Team Leader / Product Manager: She's the glue that keeps the team together. Constant communication between team members, stakeholders, and end-clients is key here. To ensure that solutions that are delivered get used, and that there's a feedback loop of continuous improvement from the users back to the sprints that create the product features. She needs to have a shallow (that's OK) understanding of data science techniques and approaches. She's the coach on the team that'll be able to articulate complex topics between owner's box (executives & clients) and the players (the team).
The Domain is where the science happens
The End User is my "data scientist": This person delivers the last mile of data science (per Roger Tomlinson's thesis. This person might already be a scientist. In my case, it's environmental scientists and subject matter experts.

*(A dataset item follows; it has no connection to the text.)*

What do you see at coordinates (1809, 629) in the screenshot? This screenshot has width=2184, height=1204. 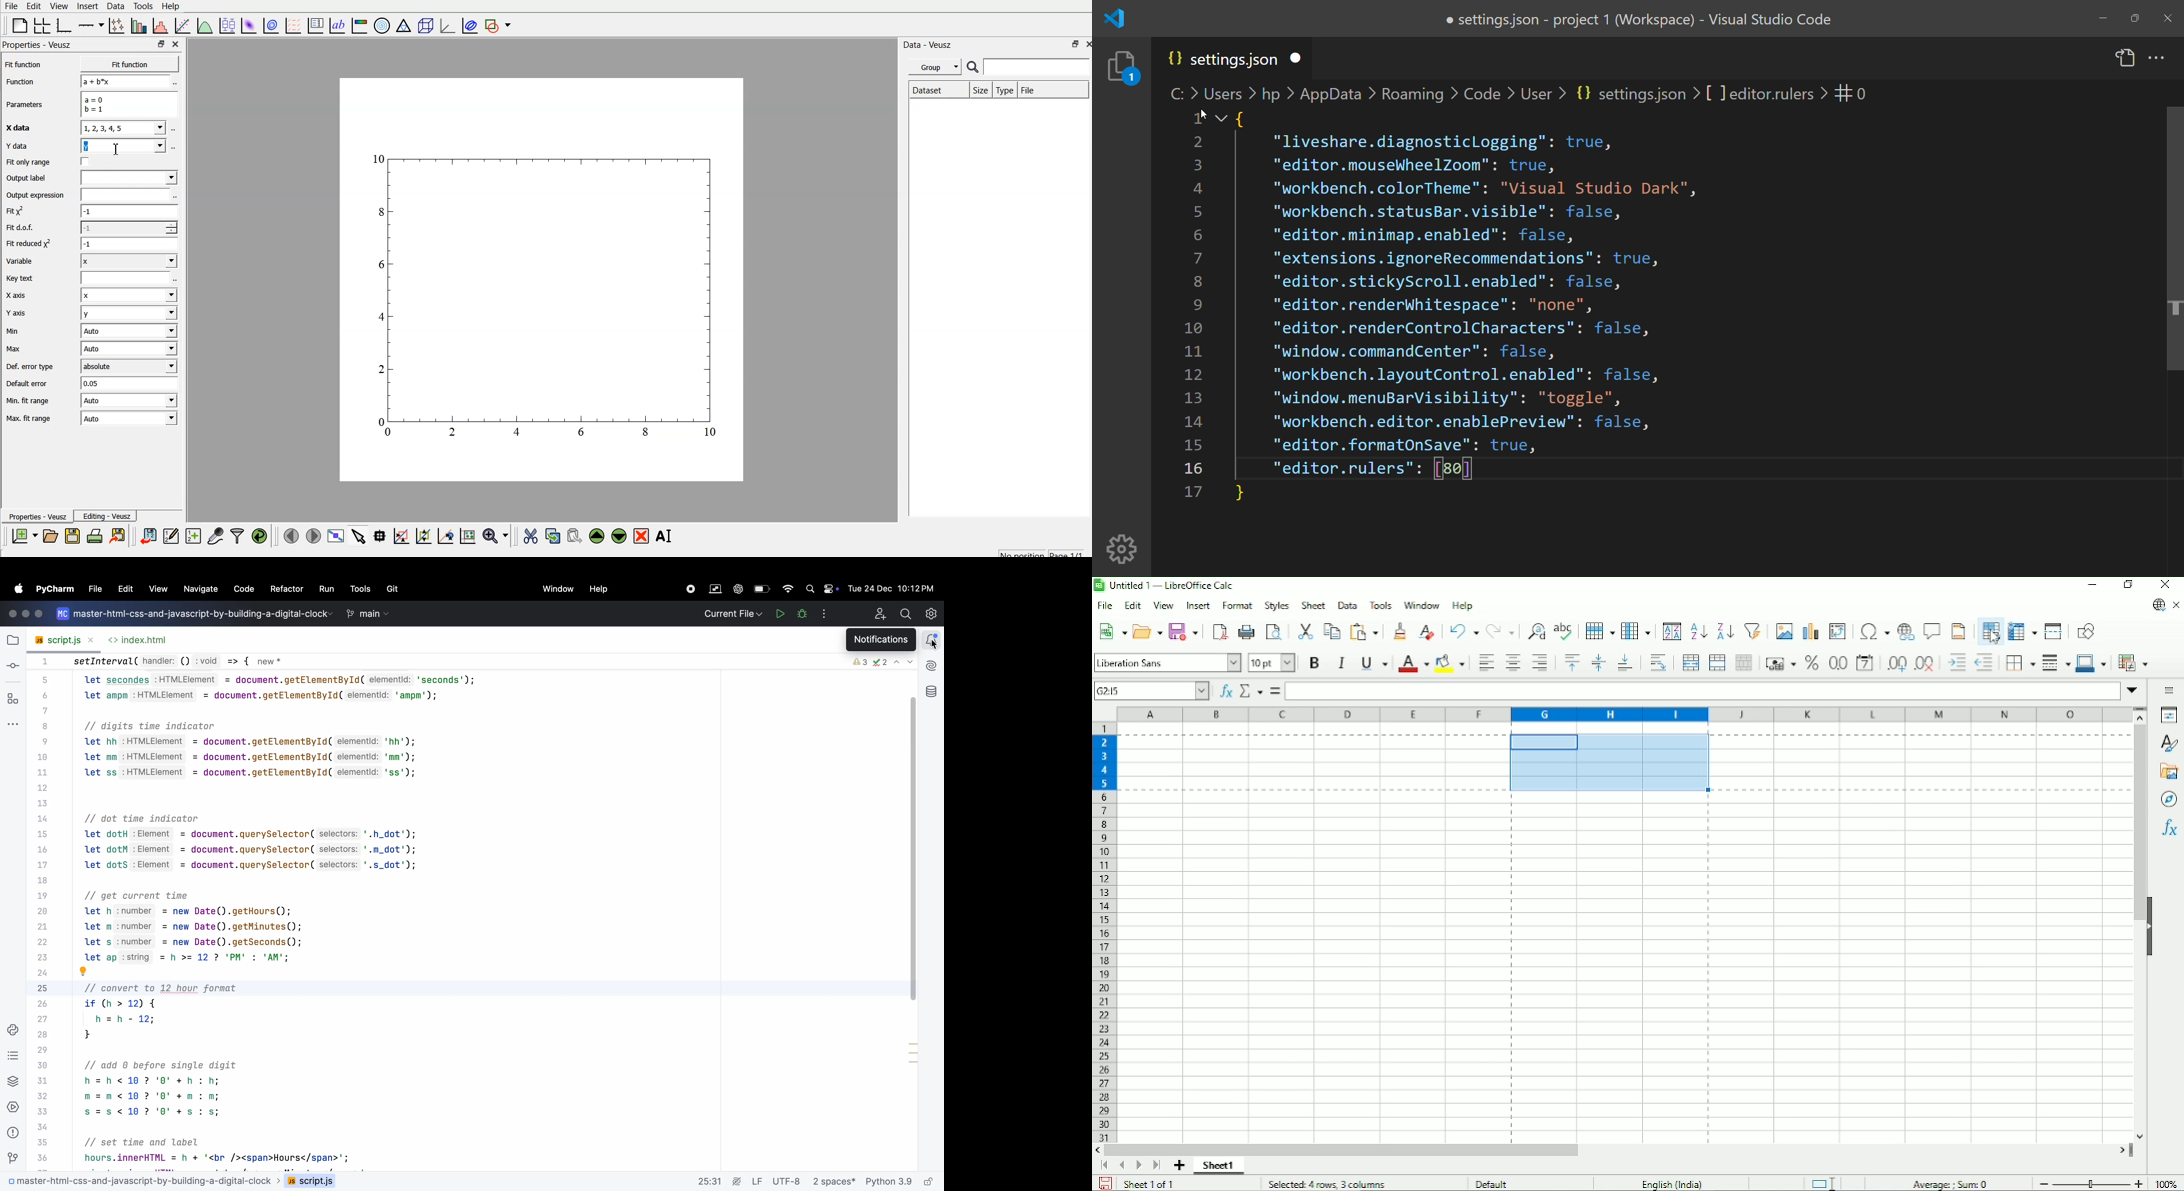 I see `Insert chart` at bounding box center [1809, 629].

They fill the roles of the data scientist here. They know what they need from the data already. They've had to deal with running statistics in Excel for years or they've fumbled through Access databases to try and get their jobs done. They don't need a multidisciplinary college-educated data scientist to swoop in and tell them how to do their jobs or tell them what to glean from their data, they just need a better way to deliver this. There are complex statistical packages in R that are academically tied to the domain that these folks are salivating to deliver in the browser, but they educate us on the applicability, not the other way around. This leads me a bold claim....

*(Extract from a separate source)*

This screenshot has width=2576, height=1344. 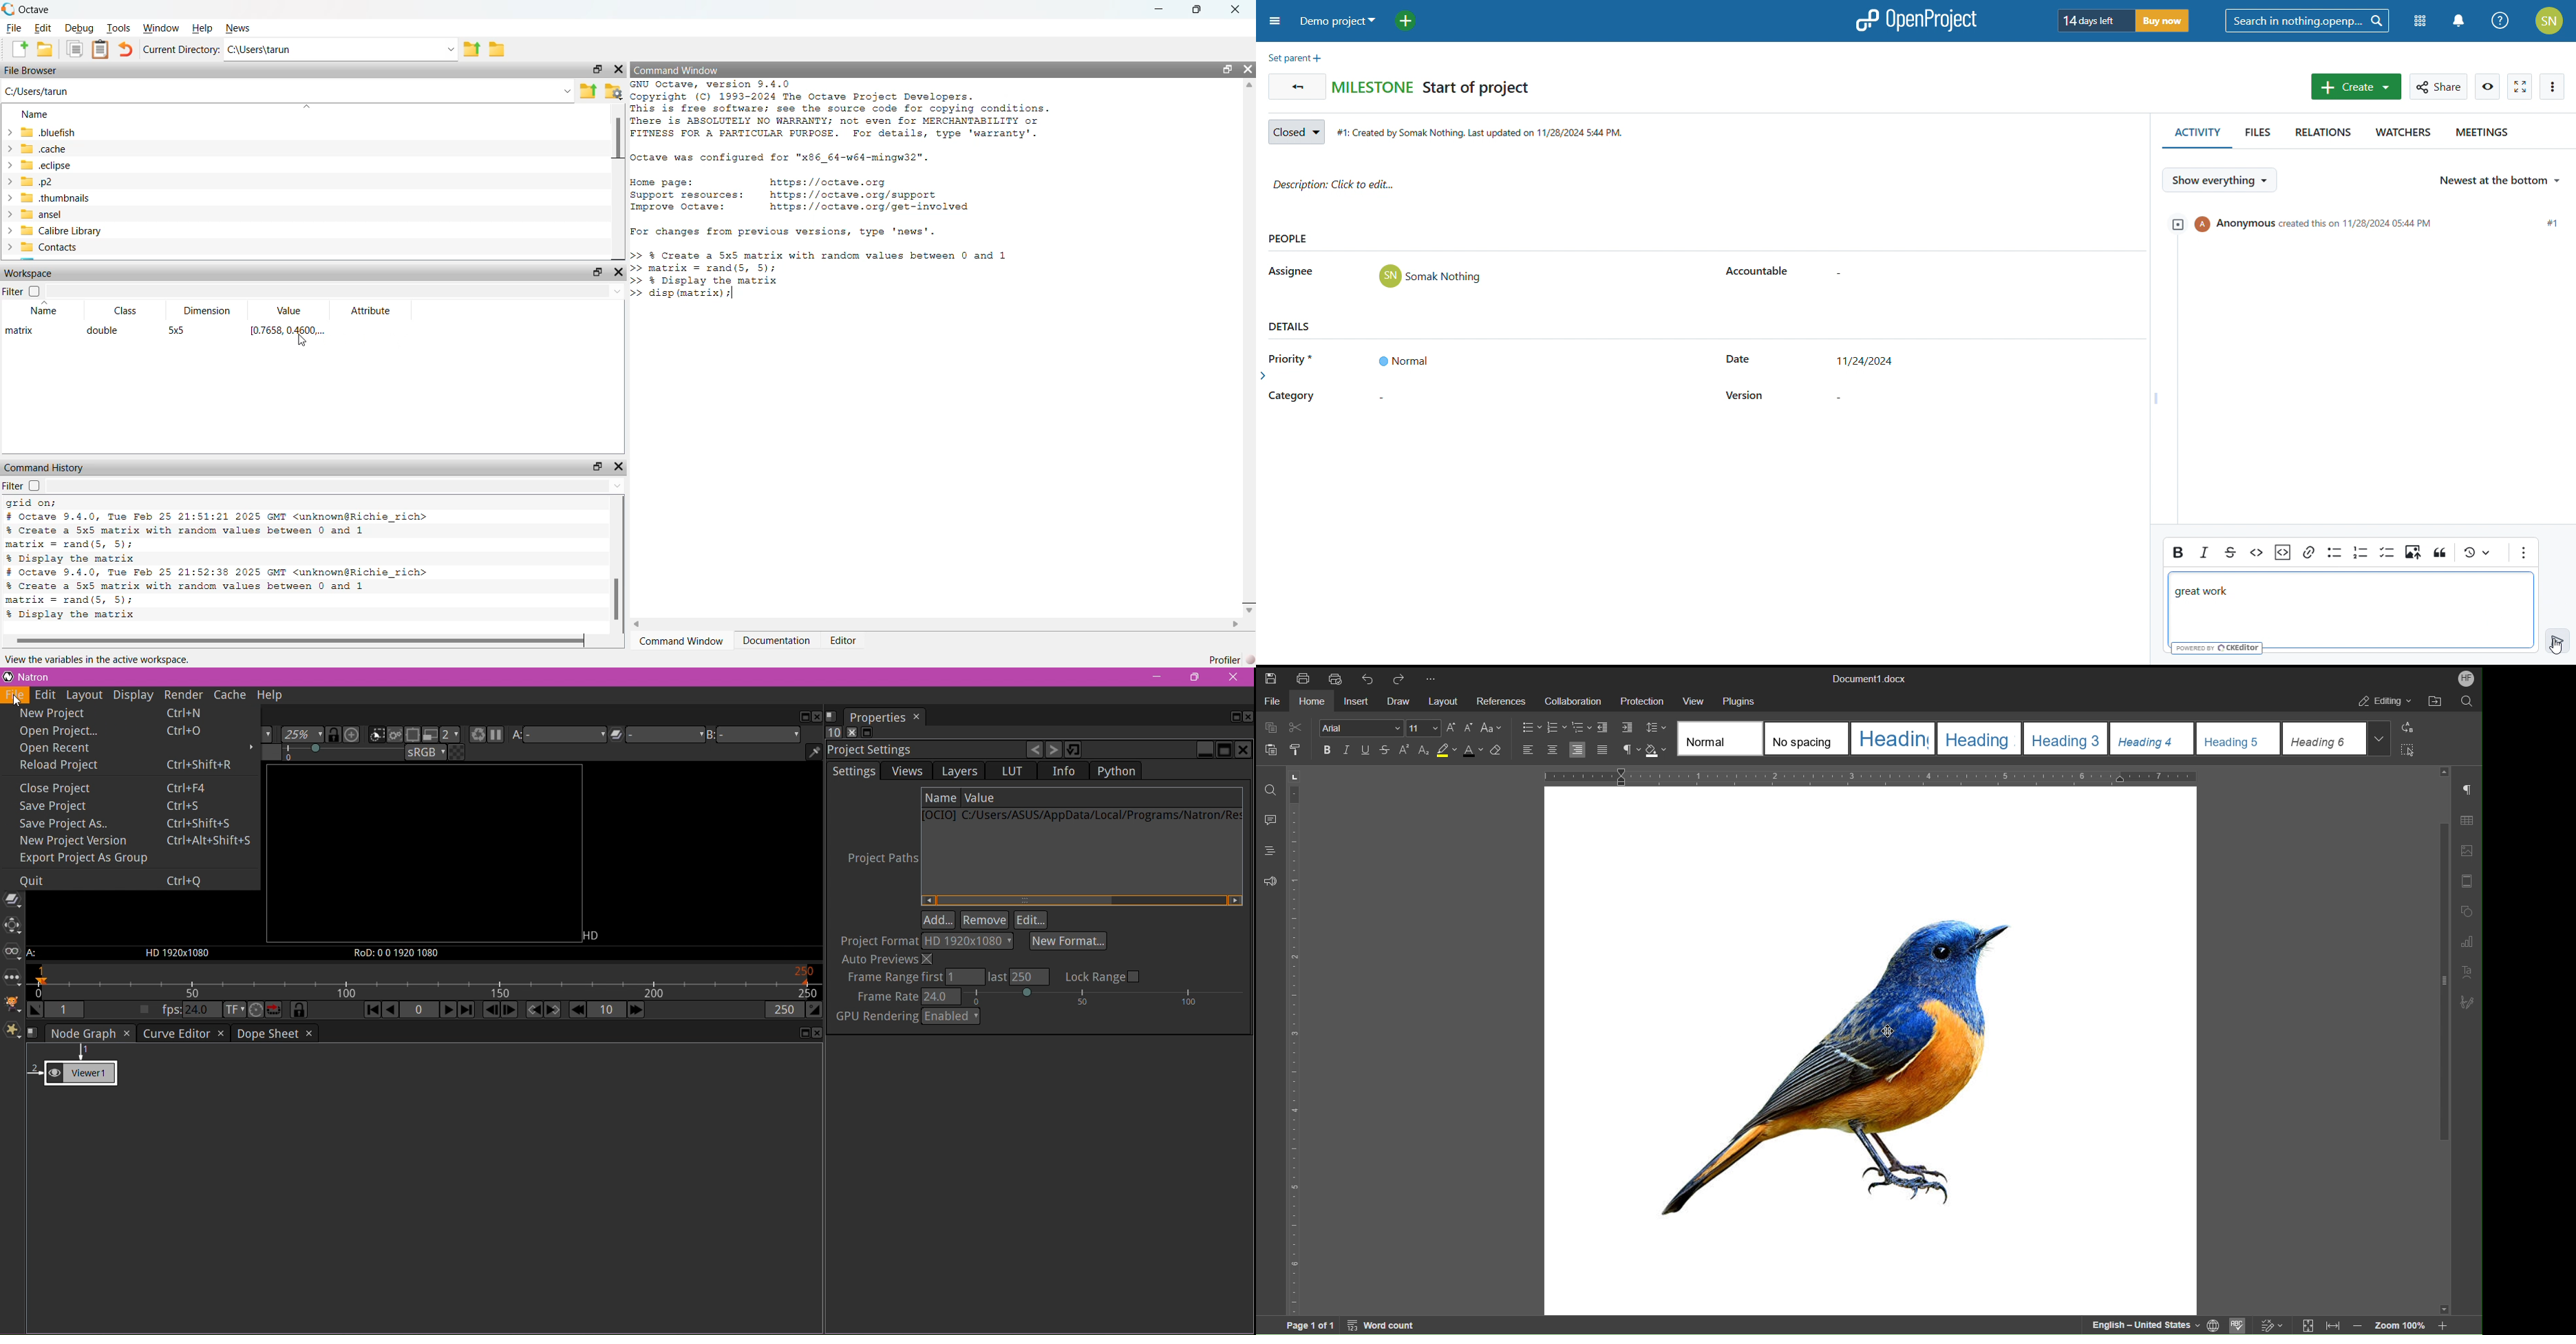 I want to click on great work, so click(x=2202, y=592).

There are no "data scientists" on my payroll. Jonny's article speaks to a bigger problem in data science. The person who might identify with what he's talking about might be a "trained data scientist", who's been schooled in narrowly focused academic python/r exercises, tensorflow, hadoop, or (I hope not) an off-the-shelf drag-n-drop tools like tableau or Power BI. The data science that everyone romanticizes about with virally-awesome visualizations, machine learning, neural networks, and artificial intelligence is built on the blood, sweat, and tears of the "boring" fundamental work of the aforementioned roles. You're not going to walk into a gig and deliver these things at scale unless an organization is ready and worthy. It's a team sport, and it's a tough curve to climb.
The most immediate applicable data science programs are domain-specific-- think bioinformatics, or quantitative finance. In many cases a different program will take your money, "make you a data scientist", and turn you into a shallow multi-disciplinary generalist-- people are jumping into this field and now there's masses of people armed with solutions who have very little interest in REALLY defining the problems embedded deep in a domain. Thus, that's why we're seeing many people ever-still in-search in this field. They believe they're entitled to the sexy bits, and they think it'll exist in an organization that's "ready to hire our first data scientist!". Most organizations are still climbing the curve of data management, data governance, and data quality. Sorry bud, you've come from the future, armed with your Coursera Jupyter notebook machine-learning chops: You need to cool it, and understand that to get to that point, you need to slog through the tough truths of what it takes to build a culture of data science. Start with the unsexy fundamentals (the broom), learn about the business of your business, be patient, and eventually, hopefully not alone, you'll create something amazing. If this bores you, then you probably just need to seek a job in academia/university, where you can get paid to simulate and research real-world problems with data science while the real-world catches up.